AROUND THE HORN
Blue Jays: The Blue Jays and Royals postponed Friday night’s game because of rain and will make it up Saturday as part of a day-night doubleheader before concluding their four-game series Sunday. The first seven-inning game Saturday will start a 1:10 p.m. and the second at 5:10 p.m. “I woke up this morning hoping the forecast would be radically wrong,” said Royals manager Mike Matheny. “We’ll have plenty of chances to grind, but they’ve adapted well without it being ideal of still coming out and being sharp and getting ready to play.”
Braves: The Braves scratched starter Drew Smyly and placed him on the 10-day injured list before Friday’s series opener against the Cubs due to pain in his throwing arm. The lefthander was added to the IL retroactive to April 13 with what the club called left forearm inflammation. Manager Brian Snitker said he hopes Smyly (0-0, 5.73 in two starts) will only miss one start. Smyly signed an $11 million, one-year deal with the Braves as a free agent after the lefty’s stuff suddenly ticked up near the end of 2020 with the Giants.
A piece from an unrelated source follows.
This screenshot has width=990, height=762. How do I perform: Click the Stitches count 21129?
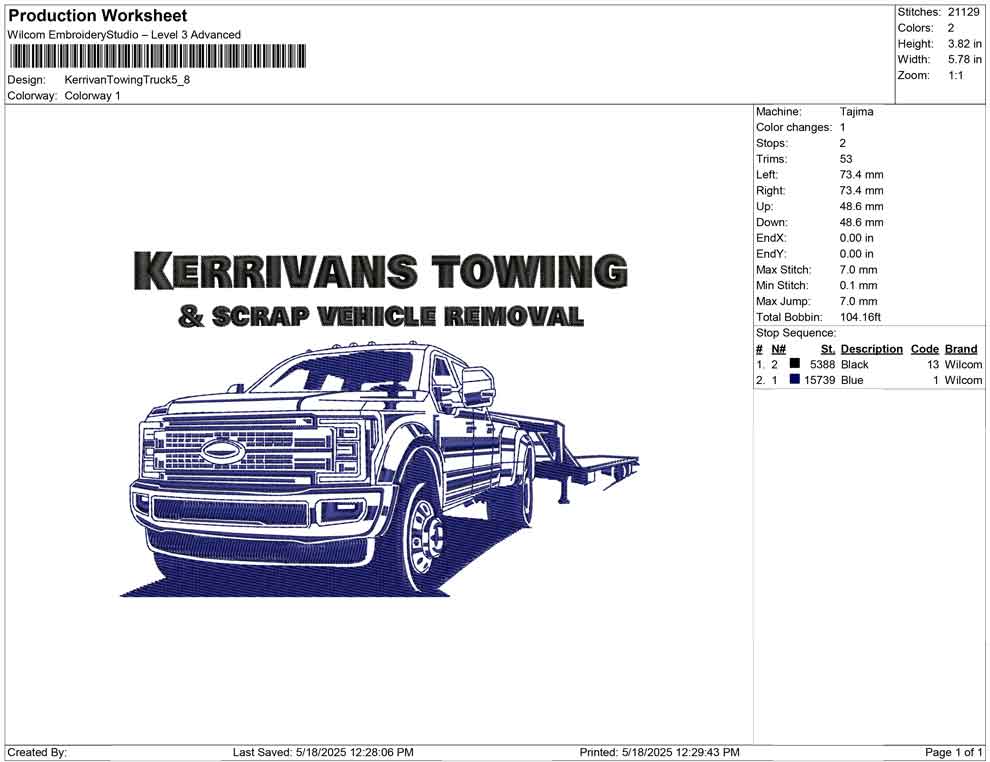click(964, 12)
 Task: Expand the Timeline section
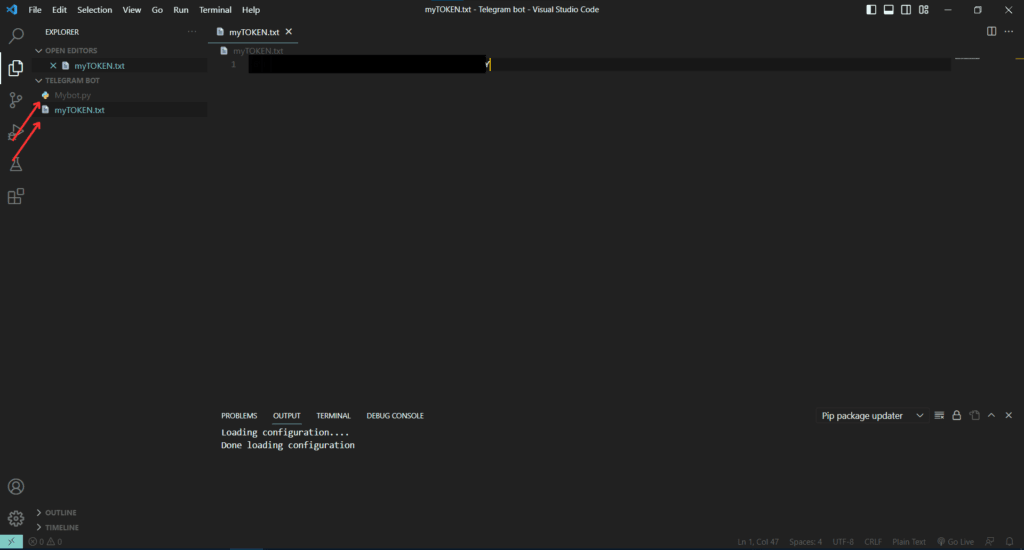click(61, 527)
Hall of Fame: Tim Mead is quitting as president of Baseball’s Hall of Fame after two years. The Hall said Friday the move takes effect in mid-May. Mead was announced as Hall president on April 30, 2019, and took over that June 24 from Jeff Idelson, who had held the job since 2008. “I made the recent leap with every intention of following in the footsteps of my predecessors, in continuing their efforts in maintaining the Hall of Fame as a critical component of the game,” Mead said in a statement. “Try as I might, even with the unwavering support of my family, these last 22 months have been challenging in maintaining my responsibilities to them.”
MLB: When Jimmy Rollins made his first All-Star team as a rookie with the Phillies 20 years ago, the percentage of Black players in the majors was 13. It’s down to 7.6% this year. As the Phillies celebrated Jackie Robinson Day along with the rest of baseball on Thursday and Friday, Rollins reflected on the decline. “It’s more than just one thing,” Rollins told The Associated Press. “Marketing. The NBA and the NFL, those guys’ faces are plastered all over the screen. Baseball, there isn’t really a great deal of marketing. Obviously, everyone knows about Mike Trout and rightfully so, but there are some young Black players that deserves some light, too.” Rollins pointed to Ken Griffey Jr. and Barry Bonds as popular players who were marketed well when he was growing up. “But when you start going outside of that select few, the sport itself isn’t marketing anyone else in a major way where kids from the inner cities are attracted to it,” he said. Rollins and teammate Ryan Howard won consecutive NL Most Valuable Player awards with the Phillies in 2006 and 2007. Rollins was the leadoff hitter and Howard batted cleanup for a team that won five straight NL East titles, two NL pennants and the 2008 World Series. The possibilities for marketing two superstars on the same dominant team should’ve been endless. Nothing came of it. Rollins also attributed the decline of Black players in baseball to socioeconomic factors. “You need space to play baseball,” he said. “You don’t have that in a lot of places. In the country, you can find a field. In the city, kids aren’t playing stickball. A basketball, you could pick up and dribble. It’s easier to find a court. You don’t have to field nine guys to play basketball.”